WHAT YOU NEED TO DO –
Please return the records below exactly as they stand.

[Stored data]

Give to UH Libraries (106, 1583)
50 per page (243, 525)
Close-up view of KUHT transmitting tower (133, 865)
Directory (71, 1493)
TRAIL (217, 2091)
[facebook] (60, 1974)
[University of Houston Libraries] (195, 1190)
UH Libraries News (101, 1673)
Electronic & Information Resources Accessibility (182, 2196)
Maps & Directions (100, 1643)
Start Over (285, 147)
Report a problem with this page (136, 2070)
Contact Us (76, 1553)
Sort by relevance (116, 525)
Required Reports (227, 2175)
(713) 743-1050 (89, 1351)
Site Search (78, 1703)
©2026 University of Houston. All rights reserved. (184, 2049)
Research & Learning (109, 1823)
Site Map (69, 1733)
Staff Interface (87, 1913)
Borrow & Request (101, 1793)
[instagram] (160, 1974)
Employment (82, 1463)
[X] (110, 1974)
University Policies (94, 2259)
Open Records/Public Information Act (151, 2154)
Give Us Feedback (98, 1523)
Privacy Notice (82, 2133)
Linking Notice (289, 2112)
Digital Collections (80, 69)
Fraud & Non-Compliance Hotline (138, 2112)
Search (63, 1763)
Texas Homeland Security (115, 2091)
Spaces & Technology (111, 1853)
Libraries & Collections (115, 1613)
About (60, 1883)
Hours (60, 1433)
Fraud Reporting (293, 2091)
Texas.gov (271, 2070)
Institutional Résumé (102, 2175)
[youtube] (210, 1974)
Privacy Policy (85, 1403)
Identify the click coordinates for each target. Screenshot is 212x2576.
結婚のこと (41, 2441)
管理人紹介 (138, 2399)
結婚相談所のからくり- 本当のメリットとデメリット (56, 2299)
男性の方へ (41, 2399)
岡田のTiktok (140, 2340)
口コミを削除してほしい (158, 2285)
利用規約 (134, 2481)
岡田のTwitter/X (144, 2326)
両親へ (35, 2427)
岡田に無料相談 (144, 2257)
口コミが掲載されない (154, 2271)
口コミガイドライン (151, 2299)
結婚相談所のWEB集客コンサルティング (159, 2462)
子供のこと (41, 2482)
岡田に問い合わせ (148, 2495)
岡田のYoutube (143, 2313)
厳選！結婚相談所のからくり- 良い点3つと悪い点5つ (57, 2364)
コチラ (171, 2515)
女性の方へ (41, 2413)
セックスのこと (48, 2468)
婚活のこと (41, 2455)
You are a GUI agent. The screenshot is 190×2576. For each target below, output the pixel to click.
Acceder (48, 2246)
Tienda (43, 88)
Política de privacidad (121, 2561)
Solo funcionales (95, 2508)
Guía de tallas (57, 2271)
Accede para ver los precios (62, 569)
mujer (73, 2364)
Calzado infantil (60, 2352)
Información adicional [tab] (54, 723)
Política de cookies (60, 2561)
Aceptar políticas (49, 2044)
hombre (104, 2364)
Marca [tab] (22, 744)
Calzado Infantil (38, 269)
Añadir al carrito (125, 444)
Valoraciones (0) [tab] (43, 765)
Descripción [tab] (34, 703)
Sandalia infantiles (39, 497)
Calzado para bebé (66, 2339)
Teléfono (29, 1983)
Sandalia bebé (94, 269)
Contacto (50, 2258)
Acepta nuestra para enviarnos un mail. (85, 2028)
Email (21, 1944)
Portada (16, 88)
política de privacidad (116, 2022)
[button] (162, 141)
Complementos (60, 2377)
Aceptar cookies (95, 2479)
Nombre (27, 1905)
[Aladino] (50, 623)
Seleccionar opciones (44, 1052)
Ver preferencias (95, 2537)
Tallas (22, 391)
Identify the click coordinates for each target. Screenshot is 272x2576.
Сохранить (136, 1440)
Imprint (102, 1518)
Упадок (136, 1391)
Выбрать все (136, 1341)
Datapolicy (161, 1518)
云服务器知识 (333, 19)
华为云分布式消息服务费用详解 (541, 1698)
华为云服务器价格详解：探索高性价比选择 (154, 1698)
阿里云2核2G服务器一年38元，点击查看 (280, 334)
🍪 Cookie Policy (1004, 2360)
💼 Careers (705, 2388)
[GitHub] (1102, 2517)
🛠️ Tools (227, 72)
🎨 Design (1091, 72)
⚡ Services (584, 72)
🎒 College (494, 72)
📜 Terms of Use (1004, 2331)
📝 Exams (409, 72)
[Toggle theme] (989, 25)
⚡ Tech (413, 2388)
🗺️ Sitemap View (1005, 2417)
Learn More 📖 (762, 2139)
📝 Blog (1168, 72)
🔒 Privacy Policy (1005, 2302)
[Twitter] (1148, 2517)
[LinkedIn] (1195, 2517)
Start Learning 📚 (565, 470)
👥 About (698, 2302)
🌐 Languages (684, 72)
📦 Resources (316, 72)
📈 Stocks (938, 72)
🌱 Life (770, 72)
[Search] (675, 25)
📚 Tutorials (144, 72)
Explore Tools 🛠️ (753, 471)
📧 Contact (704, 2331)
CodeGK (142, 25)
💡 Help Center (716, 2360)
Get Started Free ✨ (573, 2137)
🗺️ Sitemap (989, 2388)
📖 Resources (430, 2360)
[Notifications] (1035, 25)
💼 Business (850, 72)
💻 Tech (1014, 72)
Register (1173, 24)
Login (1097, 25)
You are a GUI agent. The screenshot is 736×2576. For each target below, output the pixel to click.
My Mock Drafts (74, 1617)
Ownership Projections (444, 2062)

ANSWER TO THE EXERCISE –
Give to UH Libraries (106, 1583)
50 per page (243, 525)
Close-up view of KUHT transmitting tower (133, 865)
Directory (71, 1493)
TRAIL (217, 2091)
[facebook] (60, 1974)
[University of Houston Libraries] (195, 1190)
UH Libraries News (101, 1673)
Electronic & Information Resources Accessibility (182, 2196)
Maps & Directions (100, 1643)
Start Over (285, 147)
Report a problem with this page (136, 2070)
Contact Us (76, 1553)
Sort by relevance (116, 525)
Required Reports (227, 2175)
(713) 743-1050 (89, 1351)
Site Search (78, 1703)
©2026 University of Houston. All rights reserved. (184, 2049)
Research & Learning (109, 1823)
Site Map (69, 1733)
Staff Interface (87, 1913)
Borrow & Request (101, 1793)
[instagram] (160, 1974)
Employment (82, 1463)
[X] (110, 1974)
University Policies (94, 2259)
Open Records/Public Information Act (151, 2154)
Give Us Feedback (98, 1523)
Privacy Notice (82, 2133)
Linking Notice (289, 2112)
Digital Collections (80, 69)
Fraud & Non-Compliance Hotline (138, 2112)
Search (63, 1763)
Texas Homeland Security (115, 2091)
Spaces & Technology (111, 1853)
Libraries & Collections (115, 1613)
About (60, 1883)
Hours (60, 1433)
Fraud Reporting (293, 2091)
Texas.gov (271, 2070)
Institutional Résumé (102, 2175)
[youtube] (210, 1974)
Privacy Policy (85, 1403)
Identify the click coordinates for each target. Screenshot is 212x2576.
結婚のこと (41, 2441)
管理人紹介 (138, 2399)
結婚相談所のからくり- 本当のメリットとデメリット (56, 2299)
男性の方へ (41, 2399)
岡田のTiktok (140, 2340)
口コミを削除してほしい (158, 2285)
利用規約 (134, 2481)
岡田のTwitter/X (144, 2326)
両親へ (35, 2427)
岡田に無料相談 (144, 2257)
口コミが掲載されない (154, 2271)
口コミガイドライン (151, 2299)
結婚相談所のWEB集客コンサルティング (159, 2462)
子供のこと (41, 2482)
岡田に問い合わせ (148, 2495)
岡田のYoutube (143, 2313)
厳選！結婚相談所のからくり- 良い点3つと悪い点5つ (57, 2364)
コチラ (171, 2515)
女性の方へ (41, 2413)
セックスのこと (48, 2468)
婚活のこと (41, 2455)
You are a GUI agent. The screenshot is 190×2576. For each target below, output the pixel to click.
Acceder (48, 2246)
Tienda (43, 88)
Política de privacidad (121, 2561)
Solo funcionales (95, 2508)
Guía de tallas (57, 2271)
Accede para ver los precios (62, 569)
mujer (73, 2364)
Calzado infantil (60, 2352)
Información adicional [tab] (54, 723)
Política de cookies (60, 2561)
Aceptar políticas (49, 2044)
hombre (104, 2364)
Marca [tab] (22, 744)
Calzado Infantil (38, 269)
Añadir al carrito (125, 444)
Valoraciones (0) [tab] (43, 765)
Descripción [tab] (34, 703)
Sandalia infantiles (39, 497)
Calzado para bebé (66, 2339)
Teléfono (29, 1983)
Sandalia bebé (94, 269)
Contacto (50, 2258)
Acepta nuestra para enviarnos un mail. (85, 2028)
Email (21, 1944)
Portada (16, 88)
política de privacidad (116, 2022)
[button] (162, 141)
Complementos (60, 2377)
Aceptar cookies (95, 2479)
Nombre (27, 1905)
[Aladino] (50, 623)
Seleccionar opciones (44, 1052)
Ver preferencias (95, 2537)
Tallas (22, 391)
Identify the click coordinates for each target. Screenshot is 272x2576.
Сохранить (136, 1440)
Imprint (102, 1518)
Упадок (136, 1391)
Выбрать все (136, 1341)
Datapolicy (161, 1518)
云服务器知识 (333, 19)
华为云分布式消息服务费用详解 (541, 1698)
华为云服务器价格详解：探索高性价比选择 (154, 1698)
阿里云2核2G服务器一年38元，点击查看 (280, 334)
🍪 Cookie Policy (1004, 2360)
💼 Careers (705, 2388)
[GitHub] (1102, 2517)
🛠️ Tools (227, 72)
🎨 Design (1091, 72)
⚡ Services (584, 72)
🎒 College (494, 72)
📜 Terms of Use (1004, 2331)
📝 Exams (409, 72)
[Toggle theme] (989, 25)
⚡ Tech (413, 2388)
🗺️ Sitemap View (1005, 2417)
Learn More 📖 (762, 2139)
📝 Blog (1168, 72)
🔒 Privacy Policy (1005, 2302)
[Twitter] (1148, 2517)
[LinkedIn] (1195, 2517)
Start Learning 📚 (565, 470)
👥 About (698, 2302)
🌐 Languages (684, 72)
📦 Resources (316, 72)
📈 Stocks (938, 72)
🌱 Life (770, 72)
[Search] (675, 25)
📚 Tutorials (144, 72)
Explore Tools 🛠️ (753, 471)
📧 Contact (704, 2331)
CodeGK (142, 25)
💡 Help Center (716, 2360)
Get Started Free ✨ (573, 2137)
🗺️ Sitemap (989, 2388)
📖 Resources (430, 2360)
[Notifications] (1035, 25)
💼 Business (850, 72)
💻 Tech (1014, 72)
Register (1173, 24)
Login (1097, 25)
You are a GUI agent. The screenshot is 736×2576. For each target below, output the pixel to click.
My Mock Drafts (74, 1617)
Ownership Projections (444, 2062)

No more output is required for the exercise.